We have an automation script that creates non-conformance records based on incoming quality events from our manufacturing execution system. The script works fine for individual events, but when multiple non-conformance events are logged in rapid succession during batch imports, we’re getting duplicate records created.
Here’s a simplified version of our current logic:
for (QualityEvent event : eventList) {
NonConformance nc = createNonConformance(event);
nc.setEventId(event.getId());
save(nc);
}
The event identifier usage should prevent duplicates, but somehow the same event is generating multiple non-conformance records. I suspect there’s a timing issue with the deduplication logic where the script checks for existing records before the previous save operation completes. This is causing major reporting confusion as our metrics are inflated with duplicate entries.
Has anyone dealt with similar concurrency issues in VVQ 23R2 automation scripts?
Here’s a comprehensive solution that addresses all three focus areas:
Deduplication Logic: Implement a robust deduplication strategy using a combination of database-level unique constraints and application-level checks. First, ensure your non-conformance object has a unique index on the event_id field at the database level. This provides a hard guarantee against duplicates regardless of timing issues.
Event Identifier Usage: Enhance your event identifier strategy to include both the source event ID and a timestamp hash.
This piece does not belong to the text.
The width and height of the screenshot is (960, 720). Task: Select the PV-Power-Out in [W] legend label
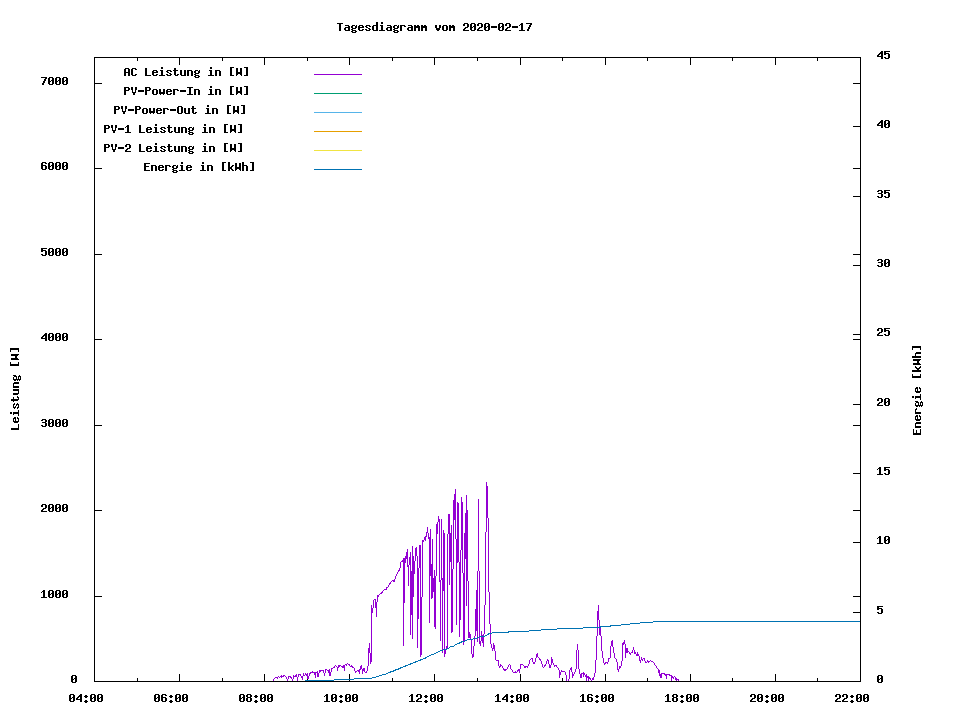pos(179,110)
This creates a compound key that’s truly unique:
String uniqueKey = event.getId() + "_" +
generateHash(event.getTimestamp());
if (!recordExists(uniqueKey)) {
NonConformance nc = createNonConformance(event);
nc.setUniqueIdentifier(uniqueKey);
nc.setEventId(event.getId());
}
Automation Script Update: Refactor your script to use a try-catch pattern that gracefully handles duplicate key violations:
for (QualityEvent event : eventList) {
try {
String uniqueKey = buildUniqueKey(event);
if (isNewEvent(uniqueKey)) {
NonConformance nc = createNC(event, uniqueKey);
save(nc);
}
} catch (DuplicateKeyException e) {
logDuplicateAttempt(event.getId());
continue;
}
}
Additionally, implement a post-processing cleanup job that runs after batch imports to identify and merge any duplicates that slipped through. This job should compare non-conformance records created within the same time window (e.g., last 5 minutes) and consolidate any that share the same event ID, keeping the first created record and archiving the duplicates.
For immediate remediation, run a data cleanup script to identify and remove existing duplicates based on event ID, keeping only the earliest created record for each unique event. Then deploy the updated automation script with proper deduplication logic to prevent future occurrences.
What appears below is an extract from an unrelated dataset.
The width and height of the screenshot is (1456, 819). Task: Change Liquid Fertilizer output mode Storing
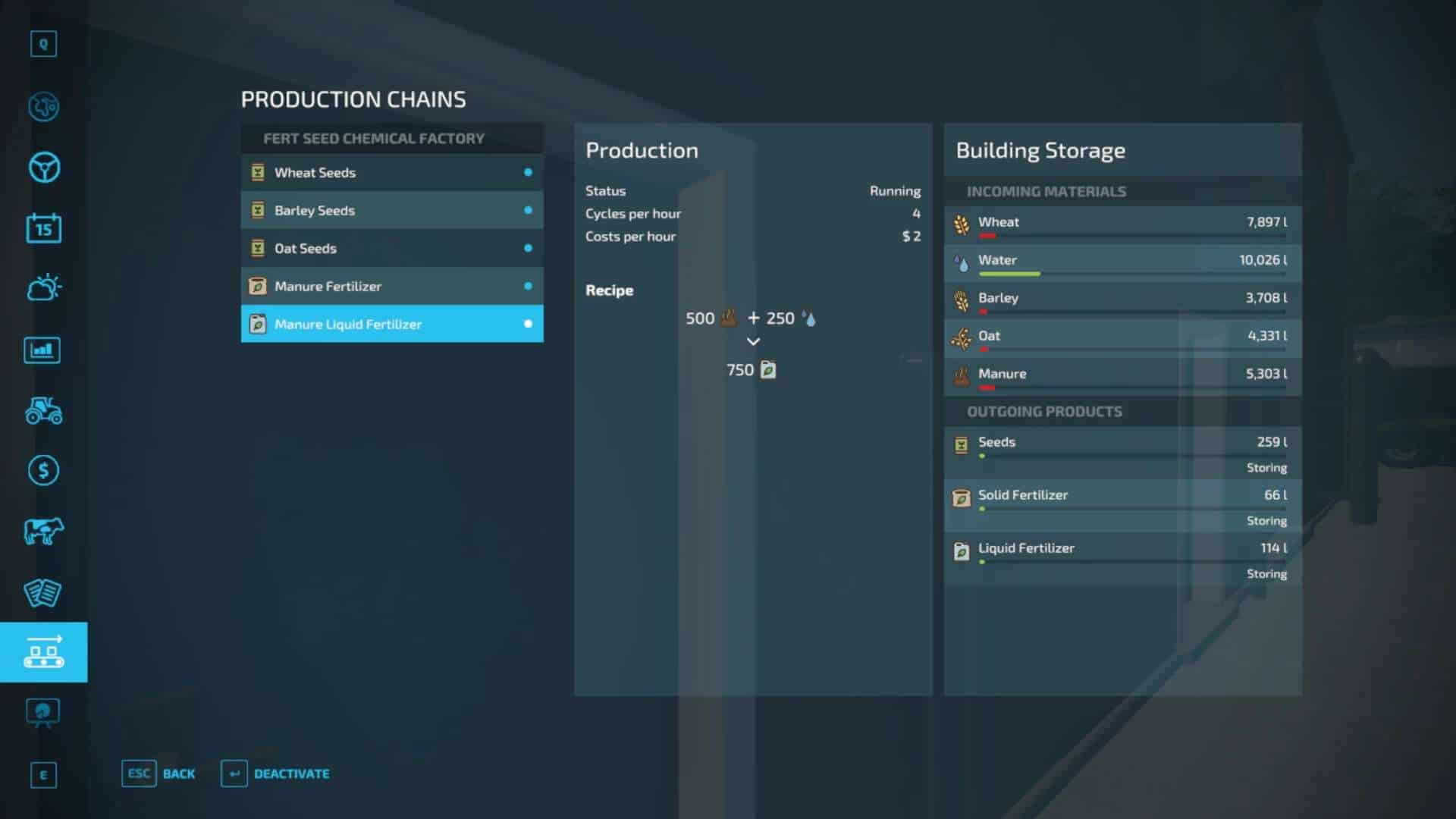pos(1266,574)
I tried adding a query check, but the duplicates are still appearing occasionally. I think the problem is that the query executes before the previous save commits to the database. Is there a way to force synchronous processing or implement a proper locking mechanism in Veeva Vault automation scripts?
We had the exact same problem. The solution was to add a unique constraint check before the save operation. Query the system for any non-conformance records with the same event ID, and only proceed with creation if the query returns zero results. Also consider adding a small delay between batch operations to reduce the likelihood of concurrent execution.
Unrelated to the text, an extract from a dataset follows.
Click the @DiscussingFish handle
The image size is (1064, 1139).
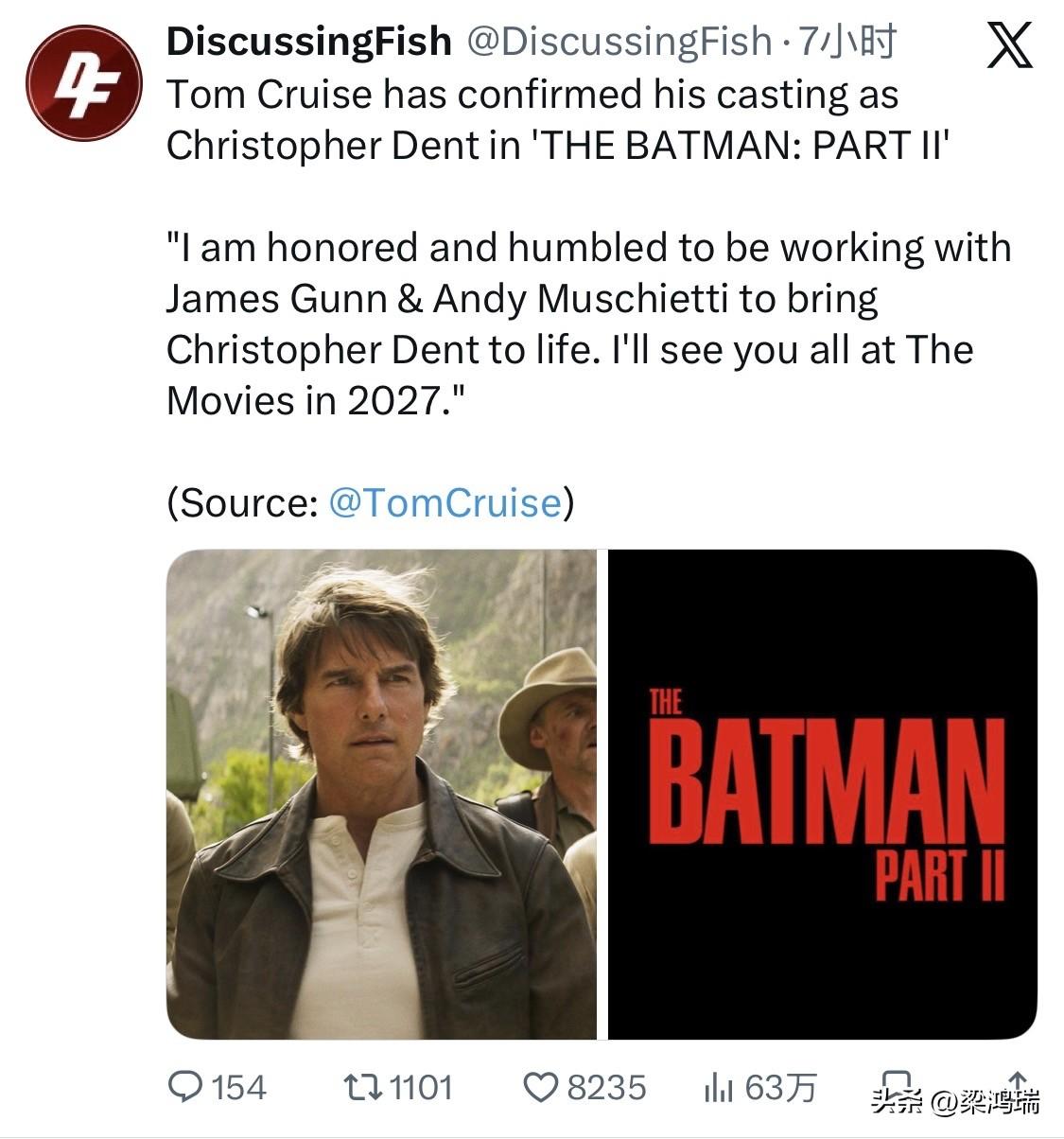click(x=619, y=42)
You need to implement idempotency in your script. Instead of just checking if a record exists, use a two-phase approach: first, try to create a placeholder record with just the event ID in a locked state, then update it with full details. If the placeholder creation fails due to a duplicate key, you know another process is already handling that event. This pattern works well for high-volume batch processing scenarios where concurrent execution is unavoidable.
Another approach is to modify your batch import process to deduplicate events before they reach the automation script. Implement a staging area where incoming events are collected and deduplicated based on event ID, then process only unique events through your automation. This shifts the responsibility upstream and ensures your automation script receives clean, unique data to begin with.